I won't be explaining "keyref"
element in this article,
and expect the readers to read about it elsewhere if they want to.
4.1 XML Schema 1.1 co-occurrence constraints
In this section, I would explain the uses of following
XML Schema 1.1 constructs: <xs:assert>
and <xs:assertion>
. The <xs:assert>
construct provides features of co-occurrence constraints. <xs:assertion>
looks
similar to <xs:assert>
but <xs:assertion>
is specified in the definitions of XSD
simple types as facet. Although <xs:assertion>
is not a co-occurrence syntax in
XML Schema documents, I'll explain <xs:assertion>
as well in this section, since
<xs:assert>
and <xs:assertion>
are syntactically very similar.
I'll copy few definitions from the XML Schema 1.1
specification below, to illustrate where in an XSD document <xs:assert>
element
can occur (the place of assertions are highlighted with bold emphasis).
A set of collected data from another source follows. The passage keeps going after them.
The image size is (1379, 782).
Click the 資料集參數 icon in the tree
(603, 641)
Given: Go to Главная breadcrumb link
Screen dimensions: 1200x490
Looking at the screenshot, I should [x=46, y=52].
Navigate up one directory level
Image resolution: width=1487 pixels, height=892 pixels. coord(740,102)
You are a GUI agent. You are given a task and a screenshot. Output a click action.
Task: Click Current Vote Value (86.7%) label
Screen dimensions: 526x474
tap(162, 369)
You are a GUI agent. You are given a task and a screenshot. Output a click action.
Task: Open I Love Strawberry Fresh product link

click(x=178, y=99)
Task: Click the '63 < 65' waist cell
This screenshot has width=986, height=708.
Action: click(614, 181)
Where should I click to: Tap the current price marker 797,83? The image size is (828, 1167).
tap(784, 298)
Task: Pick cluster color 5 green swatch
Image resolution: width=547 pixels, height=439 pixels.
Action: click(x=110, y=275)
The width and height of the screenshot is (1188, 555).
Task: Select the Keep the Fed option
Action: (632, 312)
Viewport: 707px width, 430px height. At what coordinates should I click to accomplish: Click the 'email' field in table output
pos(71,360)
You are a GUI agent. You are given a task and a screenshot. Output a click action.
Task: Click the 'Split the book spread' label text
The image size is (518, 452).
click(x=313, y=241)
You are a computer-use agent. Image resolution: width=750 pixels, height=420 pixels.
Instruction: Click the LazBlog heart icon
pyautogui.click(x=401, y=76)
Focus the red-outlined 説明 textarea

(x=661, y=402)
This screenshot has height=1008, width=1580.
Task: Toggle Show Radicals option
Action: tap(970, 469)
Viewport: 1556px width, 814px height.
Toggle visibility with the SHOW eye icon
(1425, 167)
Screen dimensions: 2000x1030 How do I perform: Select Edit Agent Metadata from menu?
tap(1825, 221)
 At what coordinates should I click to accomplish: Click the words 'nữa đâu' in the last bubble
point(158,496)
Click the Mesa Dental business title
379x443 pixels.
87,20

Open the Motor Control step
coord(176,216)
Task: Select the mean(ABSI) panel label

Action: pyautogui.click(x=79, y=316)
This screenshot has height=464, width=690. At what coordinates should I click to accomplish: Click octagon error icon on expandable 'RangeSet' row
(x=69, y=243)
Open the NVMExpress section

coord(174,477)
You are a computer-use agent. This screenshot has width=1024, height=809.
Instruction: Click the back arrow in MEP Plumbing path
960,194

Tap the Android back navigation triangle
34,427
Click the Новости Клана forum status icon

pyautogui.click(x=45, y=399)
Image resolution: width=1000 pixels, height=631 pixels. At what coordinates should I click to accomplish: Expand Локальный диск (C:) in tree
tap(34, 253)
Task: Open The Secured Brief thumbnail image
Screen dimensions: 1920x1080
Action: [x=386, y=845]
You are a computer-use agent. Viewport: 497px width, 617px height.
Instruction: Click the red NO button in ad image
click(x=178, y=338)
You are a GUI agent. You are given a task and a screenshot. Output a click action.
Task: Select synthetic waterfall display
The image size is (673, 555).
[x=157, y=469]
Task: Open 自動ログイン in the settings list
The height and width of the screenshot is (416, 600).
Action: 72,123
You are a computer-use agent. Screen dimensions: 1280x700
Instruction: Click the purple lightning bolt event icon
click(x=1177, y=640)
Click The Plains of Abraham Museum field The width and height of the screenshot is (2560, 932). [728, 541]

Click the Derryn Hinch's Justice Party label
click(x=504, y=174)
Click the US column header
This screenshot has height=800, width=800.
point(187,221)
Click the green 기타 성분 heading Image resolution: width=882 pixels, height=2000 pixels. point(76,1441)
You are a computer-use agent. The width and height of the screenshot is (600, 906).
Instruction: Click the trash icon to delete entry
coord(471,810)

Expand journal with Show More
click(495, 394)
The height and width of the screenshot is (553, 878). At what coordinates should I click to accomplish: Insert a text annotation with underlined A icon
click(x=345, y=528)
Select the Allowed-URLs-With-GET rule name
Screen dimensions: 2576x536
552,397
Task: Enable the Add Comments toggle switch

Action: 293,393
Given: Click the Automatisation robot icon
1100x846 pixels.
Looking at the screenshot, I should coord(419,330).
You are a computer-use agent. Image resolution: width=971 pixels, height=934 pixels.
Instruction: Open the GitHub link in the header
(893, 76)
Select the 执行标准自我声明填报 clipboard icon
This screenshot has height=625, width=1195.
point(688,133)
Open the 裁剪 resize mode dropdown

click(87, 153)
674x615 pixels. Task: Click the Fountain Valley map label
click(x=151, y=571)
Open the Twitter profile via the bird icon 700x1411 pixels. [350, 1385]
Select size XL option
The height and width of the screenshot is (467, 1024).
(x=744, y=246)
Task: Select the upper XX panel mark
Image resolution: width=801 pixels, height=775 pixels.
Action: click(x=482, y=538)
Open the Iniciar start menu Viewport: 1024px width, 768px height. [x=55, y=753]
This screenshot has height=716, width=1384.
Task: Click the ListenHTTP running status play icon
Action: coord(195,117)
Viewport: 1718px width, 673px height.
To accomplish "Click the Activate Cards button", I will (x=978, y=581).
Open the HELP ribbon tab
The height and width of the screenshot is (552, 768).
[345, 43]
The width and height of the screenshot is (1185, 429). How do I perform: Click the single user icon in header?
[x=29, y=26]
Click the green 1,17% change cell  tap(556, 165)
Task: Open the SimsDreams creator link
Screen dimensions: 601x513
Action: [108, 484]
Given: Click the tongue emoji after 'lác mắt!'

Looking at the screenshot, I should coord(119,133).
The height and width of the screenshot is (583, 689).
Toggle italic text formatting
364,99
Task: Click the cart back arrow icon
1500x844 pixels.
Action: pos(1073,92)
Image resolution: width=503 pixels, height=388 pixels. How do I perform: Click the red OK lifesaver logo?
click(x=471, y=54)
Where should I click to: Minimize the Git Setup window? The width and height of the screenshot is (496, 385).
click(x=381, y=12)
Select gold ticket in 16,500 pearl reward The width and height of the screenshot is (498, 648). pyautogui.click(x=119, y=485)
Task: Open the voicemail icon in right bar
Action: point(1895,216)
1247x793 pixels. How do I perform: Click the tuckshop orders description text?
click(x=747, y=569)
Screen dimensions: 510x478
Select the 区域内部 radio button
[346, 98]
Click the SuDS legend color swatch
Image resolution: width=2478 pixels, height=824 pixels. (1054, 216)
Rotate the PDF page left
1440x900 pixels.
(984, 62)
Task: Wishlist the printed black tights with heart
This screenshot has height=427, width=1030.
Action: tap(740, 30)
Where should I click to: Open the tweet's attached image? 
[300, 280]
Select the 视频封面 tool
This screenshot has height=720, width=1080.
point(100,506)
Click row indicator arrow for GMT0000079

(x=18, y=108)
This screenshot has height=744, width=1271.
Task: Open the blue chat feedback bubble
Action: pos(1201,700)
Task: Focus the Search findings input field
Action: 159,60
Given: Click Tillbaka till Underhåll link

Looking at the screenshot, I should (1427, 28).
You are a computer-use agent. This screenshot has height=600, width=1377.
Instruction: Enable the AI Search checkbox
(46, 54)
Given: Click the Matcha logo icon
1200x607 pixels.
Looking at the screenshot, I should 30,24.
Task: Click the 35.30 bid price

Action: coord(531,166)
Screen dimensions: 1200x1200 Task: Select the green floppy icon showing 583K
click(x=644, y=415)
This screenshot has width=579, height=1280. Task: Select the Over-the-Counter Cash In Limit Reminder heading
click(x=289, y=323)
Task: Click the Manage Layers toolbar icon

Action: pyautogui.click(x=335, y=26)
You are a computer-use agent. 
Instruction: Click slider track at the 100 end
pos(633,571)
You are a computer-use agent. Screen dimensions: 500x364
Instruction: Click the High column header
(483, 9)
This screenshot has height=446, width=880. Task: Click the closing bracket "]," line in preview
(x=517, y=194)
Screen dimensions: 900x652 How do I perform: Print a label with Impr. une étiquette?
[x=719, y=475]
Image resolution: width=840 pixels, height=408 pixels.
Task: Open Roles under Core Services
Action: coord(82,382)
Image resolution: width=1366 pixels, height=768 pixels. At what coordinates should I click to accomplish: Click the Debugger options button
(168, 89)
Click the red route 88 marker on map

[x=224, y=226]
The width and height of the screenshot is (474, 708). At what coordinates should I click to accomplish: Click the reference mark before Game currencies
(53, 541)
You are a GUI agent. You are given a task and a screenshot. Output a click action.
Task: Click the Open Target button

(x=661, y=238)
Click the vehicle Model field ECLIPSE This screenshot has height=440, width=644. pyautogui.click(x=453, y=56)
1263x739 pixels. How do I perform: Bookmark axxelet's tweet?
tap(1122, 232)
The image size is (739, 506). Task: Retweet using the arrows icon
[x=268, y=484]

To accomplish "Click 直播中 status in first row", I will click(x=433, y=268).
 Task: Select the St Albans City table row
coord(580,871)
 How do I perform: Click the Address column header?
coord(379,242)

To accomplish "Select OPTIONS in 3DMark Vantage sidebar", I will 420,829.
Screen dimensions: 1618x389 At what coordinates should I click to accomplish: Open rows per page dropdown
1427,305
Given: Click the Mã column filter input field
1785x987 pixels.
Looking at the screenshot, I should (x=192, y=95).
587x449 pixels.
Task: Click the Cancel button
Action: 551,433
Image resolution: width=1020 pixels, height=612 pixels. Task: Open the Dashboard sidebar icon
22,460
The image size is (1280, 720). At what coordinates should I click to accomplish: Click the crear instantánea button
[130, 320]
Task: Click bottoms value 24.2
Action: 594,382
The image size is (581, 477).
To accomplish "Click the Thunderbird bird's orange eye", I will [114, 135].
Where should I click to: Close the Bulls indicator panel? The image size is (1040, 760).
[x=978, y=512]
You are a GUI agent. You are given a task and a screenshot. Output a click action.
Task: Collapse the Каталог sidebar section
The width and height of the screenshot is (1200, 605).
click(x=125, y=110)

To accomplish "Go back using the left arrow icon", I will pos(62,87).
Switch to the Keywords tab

XML Representation Summary: complexType Element Information Item
<complexType
abstract = boolean : false
block = (#all | List of (extension | restriction))
final = (#all | List of (extension | restriction))
id = ID
mixed = boolean
name = NCName
defaultAttributesApply = boolean : true
{any attributes with non-schema namespace . . .}>
Content: (annotation?, (simpleContent | complexContent | (openContent?, (group | all | choice | sequence)?, ((attribute | attributeGroup)*, anyAttribute?), assert*)))
</complexType>
XML Representation Summary: simpleContent Element Information Item et al.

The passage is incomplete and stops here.